Winter gardening expert Eliot Coleman observed that when the hours of sunlight drop to less than 10 hours per day, plant growth comes to a crawl or stop. He called this period of time 'Persephone Days'. In Washington, DC, our Persephone Days span from November 17 through January 24. By using the "days to maturity" on seed packets (also found on the informational tags included with purchased seedlings) and counting backwards, we can plant our fall and winter vegetables with enough time for them to reach a harvestable size, well ahead of the period of shortened daylength that might slow their growth. At which point, the garden becomes an outdoor refrigerator that maintains our harvest at the peak of freshness.
Hours of sunlight isn't the only important factor for plant growth. Soil temperature is also important and it's critical for seed germination, which is why a soil thermometer is a useful tool to have.
I took this photo yesterday (Wed, Nov 28) at 9:46am. The reported air temperature was 34F while the soil thermometer, inserted approximately 2 inches deep, shows a reading of 45F.
Woohoo, 45F! That means I can still plant beets, broccoli, cabbage, carrots, cauliflower, celery, chard, garlic, leeks, lettuce, onions, parsley, parsnips, peas, radishes, spinach, and turnips, right? I mean, these are all crops that germinate at soil temperatures lower than 45F.
...Not so fast, there's a page 2 in that University of California publication I linked to above. As an example, let's look at carrots, which are reported to take 50 days to germinate when sown in soil that's 41F. Counting from today, it would take to at least January 18, 2019 for carrot seeds to germinate...and it takes at least another 2 and a half months for the roots to reach a harvestable size. But that doesn't mean that I can expect to harvest carrots by the end of April if I plant now. My garden is not a controlled laboratory and I cannot expect the soil temperature to remain constant at 45F between now and January. It's going to get colder, perhaps as cold as 32F or lower. And at a soil temperature of 32F, those hypothetical carrots won't germinate at all.
My soil thermometer will come in handy after our Persephone Days. Warmed by the longer periods of sunlight, this is when the soil temperature will begin to rise. At a soil temperature of 50F, there's a much more reasonable 5-7 day wait for lettuce and turnips to germinate. I will also be planting radishes, which have an 11 day germination time at 50F. Babyleaf mustards, broccoli raab, and bok choy aren't listed (I'd assume they weren't tested), but I think it's reasonable to expect that their germination time would also be about a week or two, given their overall similarities in behavior to lettuce, spinach, cabbage, and turnips. I will certainly let you know my results.

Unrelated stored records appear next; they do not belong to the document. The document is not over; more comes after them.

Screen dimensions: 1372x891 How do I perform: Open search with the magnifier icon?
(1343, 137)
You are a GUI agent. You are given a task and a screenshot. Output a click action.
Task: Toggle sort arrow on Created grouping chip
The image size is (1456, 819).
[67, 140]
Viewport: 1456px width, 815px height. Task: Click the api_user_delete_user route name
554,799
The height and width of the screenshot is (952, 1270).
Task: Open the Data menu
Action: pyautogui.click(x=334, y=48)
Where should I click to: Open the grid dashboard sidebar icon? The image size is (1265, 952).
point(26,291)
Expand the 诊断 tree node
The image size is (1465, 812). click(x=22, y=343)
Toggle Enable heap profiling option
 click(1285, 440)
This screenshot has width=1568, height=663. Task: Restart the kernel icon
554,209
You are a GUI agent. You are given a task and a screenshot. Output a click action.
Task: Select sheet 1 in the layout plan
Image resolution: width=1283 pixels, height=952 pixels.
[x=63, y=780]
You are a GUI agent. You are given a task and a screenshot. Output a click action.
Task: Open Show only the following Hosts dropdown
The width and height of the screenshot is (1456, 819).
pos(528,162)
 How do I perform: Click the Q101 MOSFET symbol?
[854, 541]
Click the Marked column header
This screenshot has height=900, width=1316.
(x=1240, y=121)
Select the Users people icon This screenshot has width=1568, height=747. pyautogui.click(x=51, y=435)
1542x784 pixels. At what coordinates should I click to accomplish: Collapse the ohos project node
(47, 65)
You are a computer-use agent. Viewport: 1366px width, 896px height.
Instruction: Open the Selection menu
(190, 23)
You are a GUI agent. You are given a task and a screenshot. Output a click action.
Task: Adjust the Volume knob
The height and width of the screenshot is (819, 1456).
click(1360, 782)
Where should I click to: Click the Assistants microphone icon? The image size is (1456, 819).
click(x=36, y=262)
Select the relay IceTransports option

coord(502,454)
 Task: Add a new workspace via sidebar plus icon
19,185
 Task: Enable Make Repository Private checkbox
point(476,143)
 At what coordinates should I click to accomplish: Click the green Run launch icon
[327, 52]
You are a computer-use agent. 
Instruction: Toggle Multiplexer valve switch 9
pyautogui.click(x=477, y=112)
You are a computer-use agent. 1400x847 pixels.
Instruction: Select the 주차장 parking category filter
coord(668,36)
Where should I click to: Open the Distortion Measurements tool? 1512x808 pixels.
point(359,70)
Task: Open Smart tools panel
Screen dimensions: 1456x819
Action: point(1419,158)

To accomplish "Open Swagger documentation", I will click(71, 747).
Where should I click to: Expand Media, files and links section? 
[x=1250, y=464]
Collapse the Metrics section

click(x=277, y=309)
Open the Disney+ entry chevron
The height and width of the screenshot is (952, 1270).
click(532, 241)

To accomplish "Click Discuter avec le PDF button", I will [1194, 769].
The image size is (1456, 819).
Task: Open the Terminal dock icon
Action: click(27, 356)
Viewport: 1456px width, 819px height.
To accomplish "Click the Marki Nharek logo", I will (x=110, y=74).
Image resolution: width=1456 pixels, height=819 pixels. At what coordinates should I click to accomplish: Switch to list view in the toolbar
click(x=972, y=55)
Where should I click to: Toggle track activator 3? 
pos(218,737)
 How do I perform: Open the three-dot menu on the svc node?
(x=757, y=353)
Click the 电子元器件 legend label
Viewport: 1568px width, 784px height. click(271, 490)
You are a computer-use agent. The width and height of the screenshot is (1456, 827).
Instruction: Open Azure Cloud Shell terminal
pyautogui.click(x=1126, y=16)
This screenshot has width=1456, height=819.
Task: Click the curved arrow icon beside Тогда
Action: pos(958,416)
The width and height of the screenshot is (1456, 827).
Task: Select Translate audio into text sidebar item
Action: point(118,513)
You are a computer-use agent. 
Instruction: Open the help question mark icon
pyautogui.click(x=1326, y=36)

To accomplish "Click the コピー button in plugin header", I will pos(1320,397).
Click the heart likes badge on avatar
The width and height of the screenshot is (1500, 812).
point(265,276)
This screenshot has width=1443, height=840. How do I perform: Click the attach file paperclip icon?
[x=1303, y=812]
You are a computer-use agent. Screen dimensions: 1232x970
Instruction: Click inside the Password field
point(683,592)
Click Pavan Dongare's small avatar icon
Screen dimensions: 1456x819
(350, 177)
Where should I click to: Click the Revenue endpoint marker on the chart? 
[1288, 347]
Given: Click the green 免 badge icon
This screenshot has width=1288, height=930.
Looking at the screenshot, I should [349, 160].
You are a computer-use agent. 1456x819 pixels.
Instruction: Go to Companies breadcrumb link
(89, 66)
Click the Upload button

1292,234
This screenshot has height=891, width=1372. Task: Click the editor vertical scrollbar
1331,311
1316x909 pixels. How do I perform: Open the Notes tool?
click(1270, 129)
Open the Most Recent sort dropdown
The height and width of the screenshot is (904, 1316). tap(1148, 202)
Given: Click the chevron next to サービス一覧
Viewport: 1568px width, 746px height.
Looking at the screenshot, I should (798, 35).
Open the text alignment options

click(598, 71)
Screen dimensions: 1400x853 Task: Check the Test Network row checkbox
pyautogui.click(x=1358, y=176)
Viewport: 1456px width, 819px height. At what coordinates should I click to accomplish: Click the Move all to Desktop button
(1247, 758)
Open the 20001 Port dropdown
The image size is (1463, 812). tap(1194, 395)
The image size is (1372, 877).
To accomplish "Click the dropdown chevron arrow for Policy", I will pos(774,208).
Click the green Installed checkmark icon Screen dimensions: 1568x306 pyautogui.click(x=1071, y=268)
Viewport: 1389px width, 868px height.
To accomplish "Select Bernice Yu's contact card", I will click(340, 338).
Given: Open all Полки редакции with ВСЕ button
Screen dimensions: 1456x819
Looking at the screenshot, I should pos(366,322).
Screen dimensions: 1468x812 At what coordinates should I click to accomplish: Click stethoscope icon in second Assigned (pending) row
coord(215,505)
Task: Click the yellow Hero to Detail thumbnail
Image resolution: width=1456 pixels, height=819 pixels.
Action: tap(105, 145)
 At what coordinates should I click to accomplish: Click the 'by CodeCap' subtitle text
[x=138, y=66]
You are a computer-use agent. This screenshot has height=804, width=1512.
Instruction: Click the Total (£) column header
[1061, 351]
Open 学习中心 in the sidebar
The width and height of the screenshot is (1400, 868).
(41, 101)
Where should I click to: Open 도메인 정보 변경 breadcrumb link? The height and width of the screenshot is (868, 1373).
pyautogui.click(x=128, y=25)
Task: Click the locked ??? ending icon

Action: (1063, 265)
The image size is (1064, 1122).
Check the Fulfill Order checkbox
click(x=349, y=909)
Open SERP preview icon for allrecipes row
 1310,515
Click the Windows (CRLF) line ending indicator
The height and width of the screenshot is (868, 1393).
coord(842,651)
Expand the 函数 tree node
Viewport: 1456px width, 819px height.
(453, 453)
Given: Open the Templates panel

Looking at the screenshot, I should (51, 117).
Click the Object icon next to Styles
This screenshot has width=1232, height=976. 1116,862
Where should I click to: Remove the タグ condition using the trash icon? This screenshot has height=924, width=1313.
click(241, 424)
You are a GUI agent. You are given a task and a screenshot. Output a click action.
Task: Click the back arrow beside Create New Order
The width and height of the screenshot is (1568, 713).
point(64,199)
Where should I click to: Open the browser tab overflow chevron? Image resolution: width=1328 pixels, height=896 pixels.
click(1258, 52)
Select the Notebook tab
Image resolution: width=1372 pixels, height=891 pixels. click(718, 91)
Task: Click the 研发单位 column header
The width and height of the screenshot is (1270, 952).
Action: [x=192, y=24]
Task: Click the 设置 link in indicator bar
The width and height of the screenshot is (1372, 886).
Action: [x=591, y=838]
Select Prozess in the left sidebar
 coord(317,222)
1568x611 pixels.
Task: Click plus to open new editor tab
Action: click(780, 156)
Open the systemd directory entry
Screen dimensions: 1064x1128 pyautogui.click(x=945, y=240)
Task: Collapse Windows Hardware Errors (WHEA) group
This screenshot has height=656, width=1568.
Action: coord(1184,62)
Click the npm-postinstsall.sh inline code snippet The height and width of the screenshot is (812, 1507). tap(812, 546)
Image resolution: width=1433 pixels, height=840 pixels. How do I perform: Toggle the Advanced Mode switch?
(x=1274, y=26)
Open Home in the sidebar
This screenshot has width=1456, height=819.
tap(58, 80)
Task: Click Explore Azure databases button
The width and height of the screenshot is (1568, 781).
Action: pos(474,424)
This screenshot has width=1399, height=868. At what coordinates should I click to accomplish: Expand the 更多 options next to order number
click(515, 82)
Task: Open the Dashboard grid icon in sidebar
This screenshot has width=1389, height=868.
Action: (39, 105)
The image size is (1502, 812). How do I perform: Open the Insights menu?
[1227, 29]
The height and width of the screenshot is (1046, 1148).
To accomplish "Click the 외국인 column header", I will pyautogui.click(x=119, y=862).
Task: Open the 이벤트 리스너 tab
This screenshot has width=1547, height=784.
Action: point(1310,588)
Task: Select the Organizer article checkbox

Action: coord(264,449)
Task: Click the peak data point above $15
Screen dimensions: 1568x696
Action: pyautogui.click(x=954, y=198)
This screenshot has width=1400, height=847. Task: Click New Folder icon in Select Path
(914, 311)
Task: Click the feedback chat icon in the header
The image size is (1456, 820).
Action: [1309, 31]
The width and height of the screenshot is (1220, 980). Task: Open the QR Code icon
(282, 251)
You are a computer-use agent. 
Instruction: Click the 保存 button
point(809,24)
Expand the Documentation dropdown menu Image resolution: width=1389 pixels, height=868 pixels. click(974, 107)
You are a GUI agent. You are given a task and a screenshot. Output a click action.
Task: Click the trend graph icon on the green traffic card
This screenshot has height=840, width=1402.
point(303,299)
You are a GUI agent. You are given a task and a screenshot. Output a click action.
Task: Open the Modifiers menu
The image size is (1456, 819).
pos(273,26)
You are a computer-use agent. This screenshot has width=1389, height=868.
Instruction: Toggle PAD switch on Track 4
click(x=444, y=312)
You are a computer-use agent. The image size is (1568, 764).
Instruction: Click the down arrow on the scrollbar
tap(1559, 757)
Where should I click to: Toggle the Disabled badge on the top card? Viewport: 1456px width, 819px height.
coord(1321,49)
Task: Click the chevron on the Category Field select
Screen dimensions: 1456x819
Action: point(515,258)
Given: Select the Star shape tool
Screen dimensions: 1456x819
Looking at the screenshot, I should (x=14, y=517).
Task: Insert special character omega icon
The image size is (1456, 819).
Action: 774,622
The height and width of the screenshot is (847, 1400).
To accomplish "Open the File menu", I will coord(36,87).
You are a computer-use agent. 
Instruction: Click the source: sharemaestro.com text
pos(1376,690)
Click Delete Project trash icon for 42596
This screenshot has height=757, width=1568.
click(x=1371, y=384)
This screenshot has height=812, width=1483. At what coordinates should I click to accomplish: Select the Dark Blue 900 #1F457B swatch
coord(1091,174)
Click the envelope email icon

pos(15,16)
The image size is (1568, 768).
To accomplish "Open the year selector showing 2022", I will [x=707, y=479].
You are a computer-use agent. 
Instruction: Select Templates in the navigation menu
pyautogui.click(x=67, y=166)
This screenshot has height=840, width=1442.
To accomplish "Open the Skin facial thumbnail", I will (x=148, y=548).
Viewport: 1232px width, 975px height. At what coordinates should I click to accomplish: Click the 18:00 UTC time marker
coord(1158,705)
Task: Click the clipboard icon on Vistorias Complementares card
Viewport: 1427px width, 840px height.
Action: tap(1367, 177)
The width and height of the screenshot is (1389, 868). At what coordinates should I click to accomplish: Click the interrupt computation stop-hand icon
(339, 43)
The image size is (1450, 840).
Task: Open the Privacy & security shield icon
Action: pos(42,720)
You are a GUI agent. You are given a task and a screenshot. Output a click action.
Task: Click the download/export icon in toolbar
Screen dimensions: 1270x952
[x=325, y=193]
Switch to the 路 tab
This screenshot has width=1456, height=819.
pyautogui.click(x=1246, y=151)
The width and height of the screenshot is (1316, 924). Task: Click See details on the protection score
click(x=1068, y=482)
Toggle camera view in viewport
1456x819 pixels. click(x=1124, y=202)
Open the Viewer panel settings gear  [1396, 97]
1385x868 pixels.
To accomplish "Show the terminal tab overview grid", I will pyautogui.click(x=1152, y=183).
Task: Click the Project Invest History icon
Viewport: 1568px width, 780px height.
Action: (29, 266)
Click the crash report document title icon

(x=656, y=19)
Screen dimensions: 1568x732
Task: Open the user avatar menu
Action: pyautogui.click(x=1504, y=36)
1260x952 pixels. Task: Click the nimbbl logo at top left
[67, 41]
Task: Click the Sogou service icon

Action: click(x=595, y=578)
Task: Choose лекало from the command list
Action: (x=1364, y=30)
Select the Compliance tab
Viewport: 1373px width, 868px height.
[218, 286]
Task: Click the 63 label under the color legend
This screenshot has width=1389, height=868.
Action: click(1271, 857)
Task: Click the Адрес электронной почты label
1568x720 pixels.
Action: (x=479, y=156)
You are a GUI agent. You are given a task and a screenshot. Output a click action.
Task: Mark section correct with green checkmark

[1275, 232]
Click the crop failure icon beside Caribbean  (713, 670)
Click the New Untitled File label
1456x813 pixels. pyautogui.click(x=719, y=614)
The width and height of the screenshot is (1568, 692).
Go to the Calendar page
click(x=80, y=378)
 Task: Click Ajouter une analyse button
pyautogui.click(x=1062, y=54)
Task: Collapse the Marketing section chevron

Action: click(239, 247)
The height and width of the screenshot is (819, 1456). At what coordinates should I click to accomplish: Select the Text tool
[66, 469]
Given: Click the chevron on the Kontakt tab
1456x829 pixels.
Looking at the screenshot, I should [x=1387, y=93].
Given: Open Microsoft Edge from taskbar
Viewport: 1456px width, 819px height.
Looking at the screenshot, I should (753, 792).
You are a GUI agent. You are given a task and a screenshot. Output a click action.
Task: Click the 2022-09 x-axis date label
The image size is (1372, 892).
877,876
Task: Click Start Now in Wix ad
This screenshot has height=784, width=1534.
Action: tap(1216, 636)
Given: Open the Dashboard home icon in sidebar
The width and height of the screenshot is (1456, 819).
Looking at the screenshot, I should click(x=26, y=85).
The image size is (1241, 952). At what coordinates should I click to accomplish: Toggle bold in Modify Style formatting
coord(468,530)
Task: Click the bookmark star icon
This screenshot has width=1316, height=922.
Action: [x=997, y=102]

So what is there to do in the garden between now and the end of January? On days when the air temperature is above freezing and the greens show no signs of frost, I will harvest as needed. Watering is all good for now since it rained on Monday, but our gardens still need water even in winter, especially during dry spells. Most of all, I will be reviewing my notes from the past season of weird weather, thinking strategically about how to adapt my gardening practices. In January, I will begin to purchase seeds and determine which to start indoors under growlight. I may even give winter sowing in plastic takeout containers (upcycled mini greenhouses!) a try.